In 2018, the Crown Property Act was amended to allow Vajiralongkorn to transfer billions of dollars’ worth of royal assets traditionally held by the Thai Crown directly into his control, making him one of the world’s richest monarchs.
Shares at various Thai conglomerates – including the Siam Commercial Bank and Siam Cement Public Company – were put into the King’s name. According to the Stock Exchange of Thailand, Vajiralongkorn is SCB’s biggest shareholder, holding almost 800 million shares worth approximately $2.3 billion at the current rate.
Protesters have called for an investigation into the King’s financial actions and for greater transparency and public oversight of the royal budget.
The most recent protests come almost two weeks after Thailand’s Parliament rejected a proposal to amend the constitution that could have paved the way for monarchical reform. Instead, the joint chamber voted to move forward on two proposals for constitutional reform that didn’t touch changes to the monarchy.
Despite the King telling CNN and Channel 4 that “Thailand was the land of compromise,” authorities appear unwilling to do so. Protesters are now running out of legal avenues to achieve their demands.
Sunai Phasuk, Thailand senior researcher at Human Rights Watch, said the revival of lese majeste “is a clear message that those questions are not going to be tolerated and there will be no compromise with demands.”

- **TO DO**:
1. According to the text on the Thai king's assets, in what year was the Crown Property Act amended?
2. Continue the text on the Thai king's wealth and the protests, starting after its final sentence.

- **AVAILABLE DATA**:
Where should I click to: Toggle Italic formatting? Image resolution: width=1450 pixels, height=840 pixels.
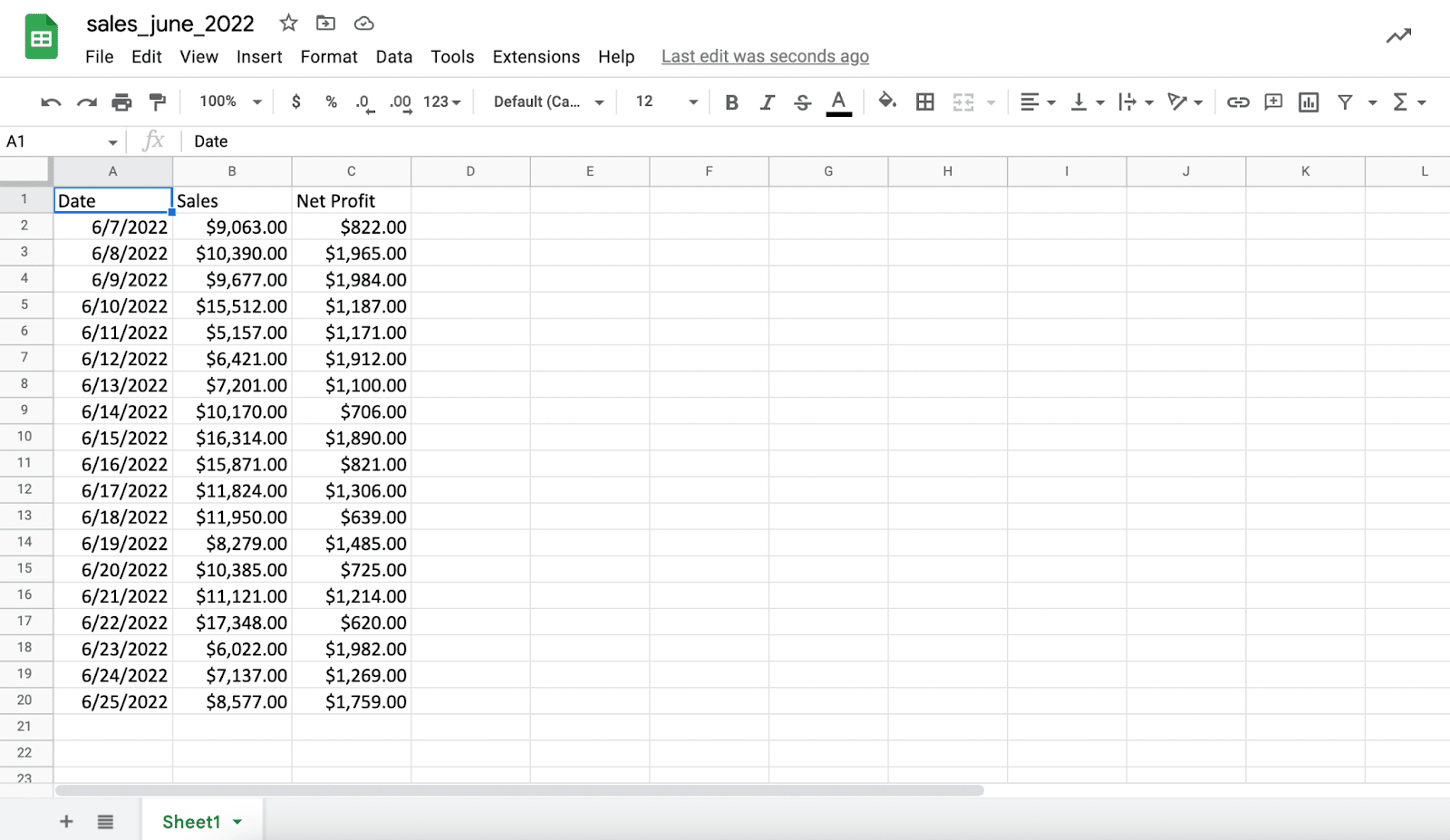[x=767, y=102]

- **OUTPUTS**:
1. 2018

2.
“As pro-democracy protesters break the longstanding taboo that prohibits Thai people from criticizing and challenging the monarchy, reactions from the state are becoming harsher and harsher, sending the country further into an upheaval,” he said.
The Thai Lawyers for Human Rights reported that between July 18 and November 13, at least 175 people had been prosecuted for taking part in political protests. Many face illegal assembly penalties but some protest leaders have been charged with sedition, which carries a maximum seven-year prison term.
Thitinan said the lese majeste charges are unlikely to take the wind out of the movement’s sails.
“The student-led protest movement is demonstrably horizontal, not easy to extinguish from the top. So the protesters will likely continue with their pent-up frustration at Thailand’s outdated political system that has led the country towards economic stagnation,” he said.